To do: Can you rewrite the lines below as a Markdown table with the columns "Row" and "Line", numbering each row and leaving out blank lines?

(Raw lines)
** Begin **

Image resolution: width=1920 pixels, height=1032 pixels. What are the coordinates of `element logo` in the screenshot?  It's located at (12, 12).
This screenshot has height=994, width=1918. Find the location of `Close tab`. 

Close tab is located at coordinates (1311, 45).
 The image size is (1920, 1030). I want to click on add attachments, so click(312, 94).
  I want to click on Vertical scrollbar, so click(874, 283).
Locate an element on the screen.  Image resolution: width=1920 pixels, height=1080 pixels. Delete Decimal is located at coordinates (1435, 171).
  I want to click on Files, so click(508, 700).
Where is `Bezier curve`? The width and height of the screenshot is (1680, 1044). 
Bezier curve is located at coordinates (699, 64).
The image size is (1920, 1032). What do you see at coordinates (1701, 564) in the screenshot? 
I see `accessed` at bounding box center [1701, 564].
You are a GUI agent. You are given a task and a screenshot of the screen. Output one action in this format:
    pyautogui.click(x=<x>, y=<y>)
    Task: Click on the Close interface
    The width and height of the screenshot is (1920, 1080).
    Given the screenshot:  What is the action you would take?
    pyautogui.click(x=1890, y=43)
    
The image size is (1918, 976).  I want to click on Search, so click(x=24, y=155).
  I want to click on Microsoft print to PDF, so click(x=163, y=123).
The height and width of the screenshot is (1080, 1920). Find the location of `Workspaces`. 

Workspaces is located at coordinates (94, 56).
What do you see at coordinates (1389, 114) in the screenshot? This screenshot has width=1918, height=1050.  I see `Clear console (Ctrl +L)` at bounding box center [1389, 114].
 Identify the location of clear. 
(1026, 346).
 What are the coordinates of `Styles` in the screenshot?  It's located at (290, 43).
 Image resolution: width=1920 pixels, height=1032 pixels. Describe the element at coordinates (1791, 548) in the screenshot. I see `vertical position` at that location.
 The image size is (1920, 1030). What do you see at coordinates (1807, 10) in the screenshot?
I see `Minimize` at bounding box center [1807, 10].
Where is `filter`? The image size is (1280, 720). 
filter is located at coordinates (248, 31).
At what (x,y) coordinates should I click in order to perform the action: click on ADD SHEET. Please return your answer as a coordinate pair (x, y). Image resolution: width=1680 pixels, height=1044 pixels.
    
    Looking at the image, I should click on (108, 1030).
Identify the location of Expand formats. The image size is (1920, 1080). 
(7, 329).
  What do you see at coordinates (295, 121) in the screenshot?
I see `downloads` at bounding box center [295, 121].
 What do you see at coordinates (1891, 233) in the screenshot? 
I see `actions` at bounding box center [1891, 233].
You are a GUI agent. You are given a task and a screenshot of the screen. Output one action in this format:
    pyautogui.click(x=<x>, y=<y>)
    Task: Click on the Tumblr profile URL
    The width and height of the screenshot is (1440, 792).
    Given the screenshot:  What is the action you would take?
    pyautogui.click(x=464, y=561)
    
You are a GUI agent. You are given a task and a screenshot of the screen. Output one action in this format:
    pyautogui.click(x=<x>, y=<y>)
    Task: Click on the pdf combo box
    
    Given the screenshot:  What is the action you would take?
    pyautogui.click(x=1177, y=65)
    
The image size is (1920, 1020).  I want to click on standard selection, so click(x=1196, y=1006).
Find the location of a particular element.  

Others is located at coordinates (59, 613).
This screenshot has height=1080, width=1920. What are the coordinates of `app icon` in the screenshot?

** End **

The answer:
| Row | Line |
|---|---|
| 1 | Image resolution: width=1920 pixels, height=1032 pixels. What are the coordinates of `element logo` in the screenshot?  It's located at (12, 12). |
| 2 | This screenshot has height=994, width=1918. Find the location of `Close tab`.  |
| 3 | Close tab is located at coordinates (1311, 45). |
| 4 |  The image size is (1920, 1030). I want to click on add attachments, so click(312, 94). |
| 5 |   I want to click on Vertical scrollbar, so click(874, 283). |
| 6 | Locate an element on the screen.  Image resolution: width=1920 pixels, height=1080 pixels. Delete Decimal is located at coordinates (1435, 171). |
| 7 |   I want to click on Files, so click(508, 700). |
| 8 | Where is `Bezier curve`? The width and height of the screenshot is (1680, 1044).  |
| 9 | Bezier curve is located at coordinates (699, 64). |
| 10 | The image size is (1920, 1032). What do you see at coordinates (1701, 564) in the screenshot?  |
| 11 | I see `accessed` at bounding box center [1701, 564]. |
| 12 | You are a GUI agent. You are given a task and a screenshot of the screen. Output one action in this format: |
| 13 |     pyautogui.click(x=<x>, y=<y>) |
| 14 |     Task: Click on the Close interface |
| 15 |     The width and height of the screenshot is (1920, 1080). |
| 16 |     Given the screenshot:  What is the action you would take? |
| 17 |     pyautogui.click(x=1890, y=43) |
| 18 | The image size is (1918, 976).  I want to click on Search, so click(x=24, y=155). |
| 19 |   I want to click on Microsoft print to PDF, so click(x=163, y=123). |
| 20 | The height and width of the screenshot is (1080, 1920). Find the location of `Workspaces`.  |
| 21 | Workspaces is located at coordinates (94, 56). |
| 22 | What do you see at coordinates (1389, 114) in the screenshot? This screenshot has width=1918, height=1050.  I see `Clear console (Ctrl +L)` at bounding box center [1389, 114]. |
| 23 |  Identify the location of clear.  |
| 24 | (1026, 346). |
| 25 |  What are the coordinates of `Styles` in the screenshot?  It's located at (290, 43). |
| 26 |  Image resolution: width=1920 pixels, height=1032 pixels. Describe the element at coordinates (1791, 548) in the screenshot. I see `vertical position` at that location. |
| 27 |  The image size is (1920, 1030). What do you see at coordinates (1807, 10) in the screenshot? |
| 28 | I see `Minimize` at bounding box center [1807, 10]. |
| 29 | Where is `filter`? The image size is (1280, 720).  |
| 30 | filter is located at coordinates (248, 31). |
| 31 | At what (x,y) coordinates should I click in order to perform the action: click on ADD SHEET. Please return your answer as a coordinate pair (x, y). Image resolution: width=1680 pixels, height=1044 pixels. |
| 32 |     Looking at the image, I should click on (108, 1030). |
| 33 | Identify the location of Expand formats. The image size is (1920, 1080).  |
| 34 | (7, 329). |
| 35 |   What do you see at coordinates (295, 121) in the screenshot? |
| 36 | I see `downloads` at bounding box center [295, 121]. |
| 37 |  What do you see at coordinates (1891, 233) in the screenshot?  |
| 38 | I see `actions` at bounding box center [1891, 233]. |
| 39 | You are a GUI agent. You are given a task and a screenshot of the screen. Output one action in this format: |
| 40 |     pyautogui.click(x=<x>, y=<y>) |
| 41 |     Task: Click on the Tumblr profile URL |
| 42 |     The width and height of the screenshot is (1440, 792). |
| 43 |     Given the screenshot:  What is the action you would take? |
| 44 |     pyautogui.click(x=464, y=561) |
| 45 | You are a GUI agent. You are given a task and a screenshot of the screen. Output one action in this format: |
| 46 |     pyautogui.click(x=<x>, y=<y>) |
| 47 |     Task: Click on the pdf combo box |
| 48 |     Given the screenshot:  What is the action you would take? |
| 49 |     pyautogui.click(x=1177, y=65) |
| 50 | The image size is (1920, 1020).  I want to click on standard selection, so click(x=1196, y=1006). |
| 51 | Find the location of a particular element.   |
| 52 | Others is located at coordinates (59, 613). |
| 53 | This screenshot has height=1080, width=1920. What are the coordinates of `app icon` in the screenshot? |